IOW, other since Roman paganism took over the Christian Church.
@GratefulDisciple The first error is to classify Swedenborg as a Theosophist at all. Beyond that, in the segment you quoted there is some truth and some misunderstanding. Swedenborg actually did have clear teachings about the Fall and rebirth. He mentions transmutation, but only as a passing illustration. "Reintegration" is not a major theme in his writings, except as it relates to redemption and regeneration leading to a renewed relationship between God and humans.
But he doesn't use the word "reintegration." He uses the classical Christian term "atonement."
@GratefulDisciple It is true that Swedenborg's teachings don't much resemble that of others classed as "Theosophists." He was first and foremost a Christian, and remained so throughout his life. His theological period began with several personal encounters with Jesus Christ. And throughout his theological career, he took little personal credit for anything he wrote, but said that he learned the doctrines of the church from "the Lord," which is his common term for the Lord God Jesus Christ.
Yes, he recorded and published many experiences in the spiritual world. But this, he said, was only to give him the knowledge and experience he needed as background for understanding what the Lord was teaching him. In fact, he stated flatly:
> I also testify that ever since the first day of this calling, I have accepted nothing regarding the teachings of this church from any angel; what I have received has come from the Lord alone while I was reading the Word. (True Christianity #779)
It is common to classify Swedenborg as a "spiritist" who gained his knowledge from "communion with spirits." This is a basic error, if we are to take Swedenborg at his own word. He is therefore not a "spiritualist," just as much as he is not a "Theosophist." He is a Christian theologian.

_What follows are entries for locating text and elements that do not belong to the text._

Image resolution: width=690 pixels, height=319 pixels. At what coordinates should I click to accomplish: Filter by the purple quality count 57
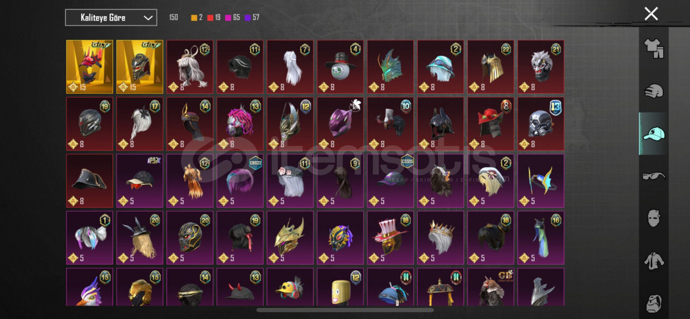pos(252,17)
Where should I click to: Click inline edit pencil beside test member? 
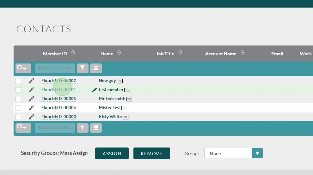coord(94,90)
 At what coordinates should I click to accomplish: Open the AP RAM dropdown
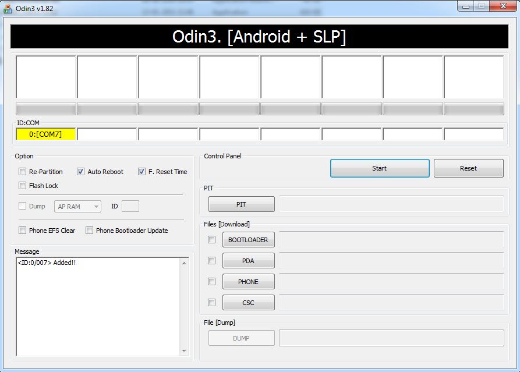78,207
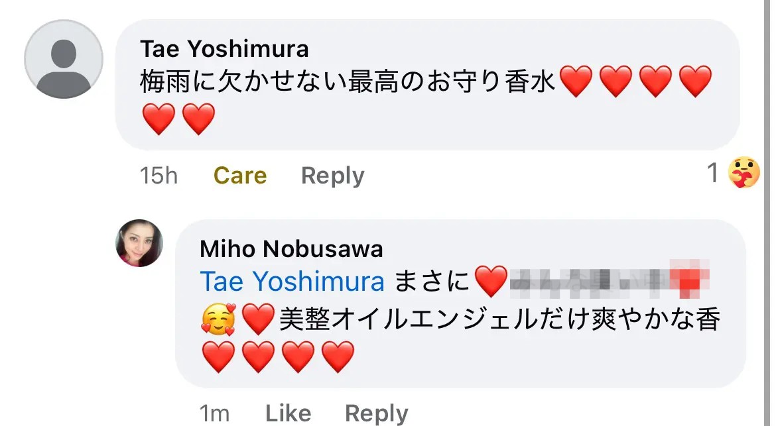Open Miho Nobusawa's profile photo
Screen dimensions: 776x426
(x=139, y=243)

Calling him "the Father of Spiritualism" or "a major representative of eighteenth-century theosophy" sounds so much sexier, though, for academics who like to sound very smart and cool and academic.
But all of this obscures the actual fact, which was that Swedenborg was first a scientist, then a Christian theologian. Not very sexy, but that is the fact of the matter.

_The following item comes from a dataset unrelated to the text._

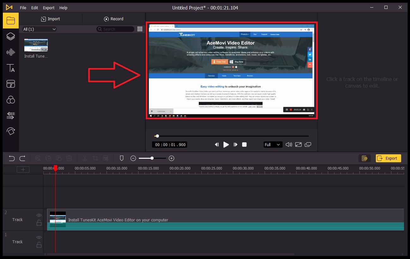Viewport: 410px width, 259px height.
Task: Select the Install TunesKit clip thumbnail
Action: click(36, 44)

Meanwhile, Christian theologians would very much like to shunt him out of their fold, because they don't like what he taught, and they especially don't like how he exposes their many fundamental errors. So they are just as anxious as the fancy secular academics to call him a "spiritualist" or a "theosophist" or some such thing.

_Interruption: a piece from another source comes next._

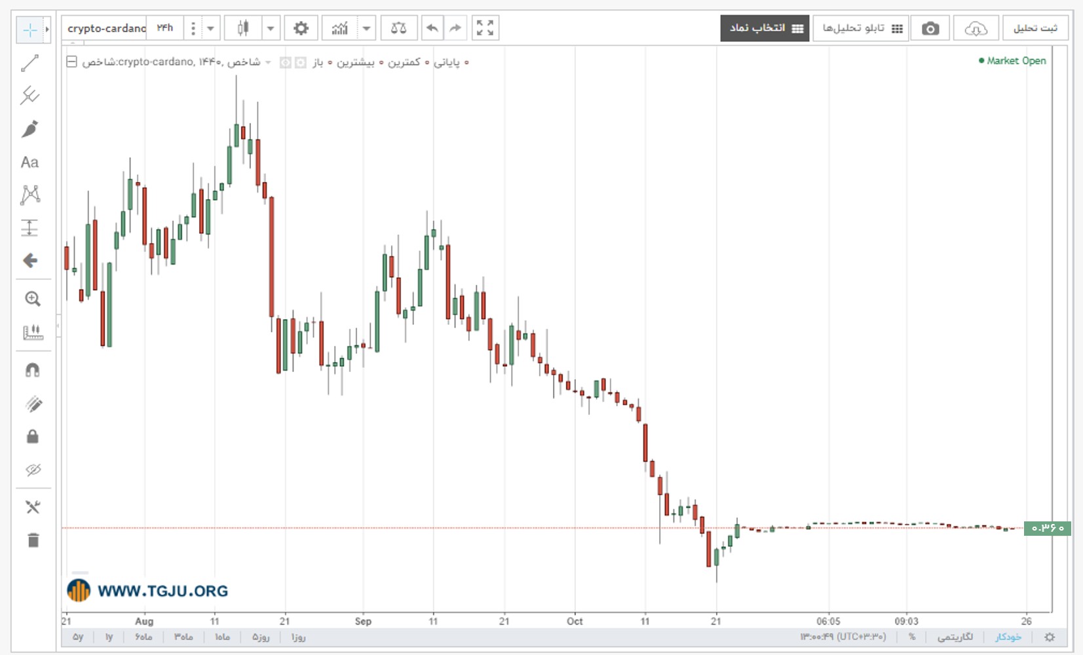Open chart settings gear in top toolbar
1083x655 pixels.
[x=301, y=28]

It's all part of the pattern in Nicene Christianity of avoiding the truth by identifying anyone who tells the truth as part of one "heresy" or another.
I read it over and over and over again on the fundamentalist websites and the fancy Christian theologians' websites alike.
But once again, the reality is that the old non-Christian, non-Biblical doctrines that the so-called Christian Church has been clinging to ever since it was captured by the Roman State 1,700 years ago are now dying out in our world.
Meanwhile, as Swedenborg said to the Swedish Lutheran clergyman who attended him on his deathbed, "When you enter eternity you will see everything, and then you and I will have much to talk about."
 
6 hours later…
16:50
Kind of annoyed to see none of the BU's have responded to my question on the connection between Malachi and Mark's opening.